Uganda Investment Authority (UIA) has started engaging stakeholders in the cotton, textiles and apparel (CTA) sector to boost import substitution through industrial vertical integration and policy interventions.
Paul Kyalimpa, the UIA deputy director-general, said the authority is committed to working with players in the cotton industry to promote private sector investment and strengthen its competitive and comparative edge in the regional/global markets.
COTTON INDUSTRY
Kyalimpa was speaking during a virtual meeting of key cotton industry players recently.
He said UIA wants to ensure increased investments in the cotton industry value chain.
UIA indicated that it is building common ground among players in the cotton sector in order to find best strategies of reducing the import of CTA products and increasing exports.
WHAT STAKEHOLDER SAY
According to one of the players, Richard Nsubuga from Southern Range Nyanza, this is in line with the aims of the Presidential Investor Roundtable (PIRT), an investment policy platform, for which UIA is the secretariat.
Nsubuga said the cotton industry has the potential of generating over US$1b from value-addition in the cotton lint and cotton seed products.
“With 250,000 cotton-producing households, Uganda, on average, produces up to 250,000 bales of cotton lint annually. While cotton seeds constitute two-thirds of cotton production,” Nsubuga explained.
“In terms of domestic value addition, Uganda has two vertically integrated cotton industries namely; Southern Range Nyanza Ltd (formerly Nytil) and Fine Spinners Ltd,” he added.
Ninety percent of the cotton lint is exported, fetching the country about $30m.
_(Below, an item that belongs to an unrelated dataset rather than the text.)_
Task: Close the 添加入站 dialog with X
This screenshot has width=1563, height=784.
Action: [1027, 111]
Both vertically integrated industries consume just 10% of the cotton lint, generating a turnover of US$50m annually, almost double what Uganda earns in the export of raw cotton.
According to Nsubuga, with the two vertically integrated cotton industries having an annual turnover of US$50m, the entry of more industries in the cotton lint side of the industry alone would bring in US$500m per annum. Add investments in the cotton seed side, the total value would be over US$1b.
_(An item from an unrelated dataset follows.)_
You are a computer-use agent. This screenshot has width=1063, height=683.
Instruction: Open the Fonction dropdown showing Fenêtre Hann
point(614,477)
He further stated that on the import side, Uganda’s spends US$230m annually importing, textiles and apparel, including used clothing. This is mainly on account of the cheaper cost of importation compared to local production.
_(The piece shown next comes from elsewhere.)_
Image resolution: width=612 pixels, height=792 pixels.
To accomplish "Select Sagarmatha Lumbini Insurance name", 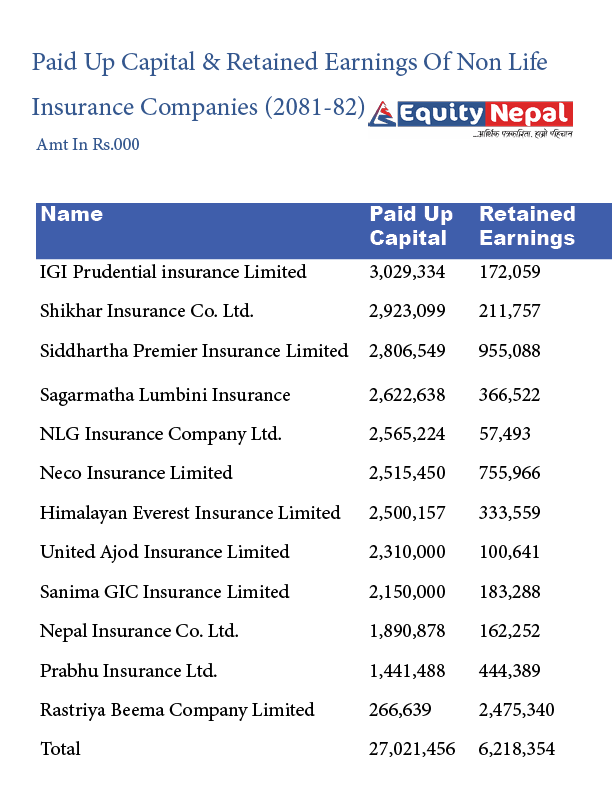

Although the Government has increased import tariffs on textiles and apparel from 10%-15%, it has had no direct effect on importation.
The cotton industry in the East African Community is hinged on 950,000 households.
According to Nsubuga, Uganda’s cotton industry has a ready market, first internally with over 40 million people, and in the region, emphasising that the country does not need to look far for the ready market for its cotton products.
“The US$230m Uganda spends on importation of yarn, textiles and apparels is adequate to power the local cotton industry,” he explained.
Nsubuga said as long as domestic manufacturers face stiff competition from importers, it would be hard for new players to come in.
Nsubuga also said a single policy intervention, such as having the domestic cotton industries supply at least two pairs of uniforms to twelve million school-going children, each uniform being three metres, would translate into 72 million metres, enough demand that would propel the two industries to double their production capacity.
Jolly Sabune, managing director of the Cotton Development Organisation, said the sector is tilted towards the lint side, yet there are equally great investement opportunities on the seed side.
“Value-addition in cotton seeds would translate into products such as animal feeds, cooking oil, husks for mushroom growing and soaps, among others. The meeting resolved to push for greater involvement of Uganda Development Corporation in the cotton sector, as well as cheaper funding for the sector through Uganda Development Corporation.
Other policy interventions that the stakeholders want are in the areas of production and productivity, indicative pricing, further reduction in power tariffs from the current $5 cent, more funding for research and development, access to local and regional markets and extension services.
The stakeholders have also agreed that as the capacity of domestic cotton industries is strengthened, efforts should be made to increase access to the regional markets, particularly DR Congo and South Sudan.